Un impact démultiplié par les partenariats
Il est possible de démultiplier cet impact grâce à des collaborations stratégiques. Cela passe d'abord par des partenariats plus étroits entre universités et employeurs, ce qui suppose d’amener les établissements d’enseignement supérieur et les entreprises à prendre conscience de l’urgence à adopter de nouveaux modèles d’apprentissage. C'est ce à quoi s’emploie le programme D4TEP d’IFC (a), une initiative axée sur la transformation numérique de l’enseignement tertiaire et à laquelle ont déjà adhéré plusieurs établissements résolument tournés vers l’avenir. Leur objectif ? Améliorer l'expérience d'apprentissage, favoriser la réussite des étudiants et rester compétitifs. Le programme a été mis en œuvre dans 25 établissements d’enseignement supérieur, au profit de plus de 950 000 étudiants en Asie, en Afrique et en Amérique latine-Caraïbes.

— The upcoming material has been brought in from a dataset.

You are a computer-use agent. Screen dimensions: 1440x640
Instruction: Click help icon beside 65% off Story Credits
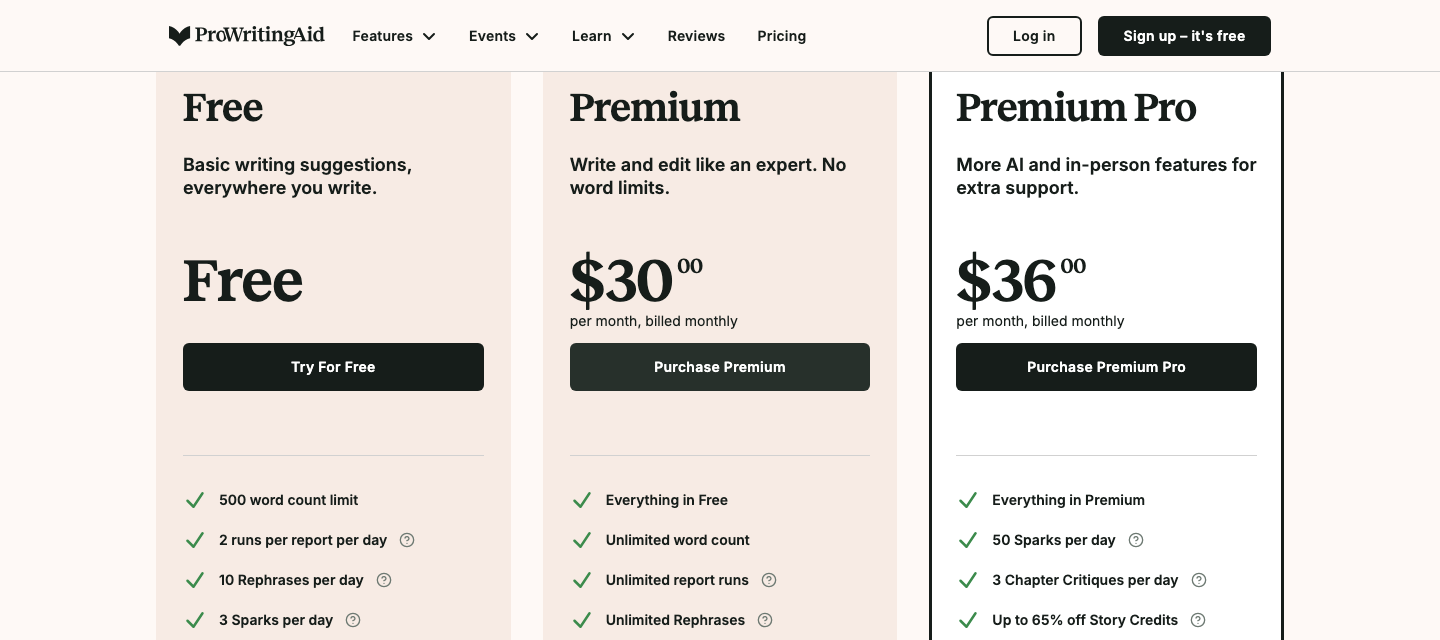[x=1198, y=620]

L’urgence est planétaire. Aux États-Unis, plus de la moitié (a) des jeunes diplômés universitaires sont sous-employés un an après l’obtention de leur diplôme. En Afrique, une étude portant sur huit pays révèle que plus de 40 % des entreprises considèrent le manque de compétences sur le marché comme un frein majeur à leurs activités. D’ici à 2030, plus de 85 millions de postes (a) pourraient rester non pourvus en raison de la pénurie de main-d'œuvre qualifiée. C’est d'ailleurs le principal obstacle à la transformation des entreprises, selon le rapport 2025 du Forum économique mondial sur l’avenir de l’emploi (a).
Dans ce contexte, les pouvoirs publics ont un rôle clair à jouer. Les politiques d’éducation pourraient être adaptées pour stimuler le développement des dispositifs de formation rémunérée. Des crédits d’impôt pourraient ainsi encourager davantage d’employeurs à adopter ces programmes, tandis que des aides financières pourraient aider les participants à couvrir leurs frais de formation tout en travaillant et en acquérant une expérience essentielle en même temps. Les pouvoirs publics peuvent également promouvoir des réformes dans les programmes d'études et proposer des parcours de reconnaissance des compétences qui répondent aux normes du monde du travail.
Enfin, le secteur privé doit aussi être associé à ces efforts. Les organisations du secteur privé doivent collaborer avec les pouvoirs publics et les milieux universitaires pour cocréer des solutions qui ouvrent grand les portes de l’apprentissage alternatif.
Il est indispensable d’innover pour ne laisser aucun jeune de côté.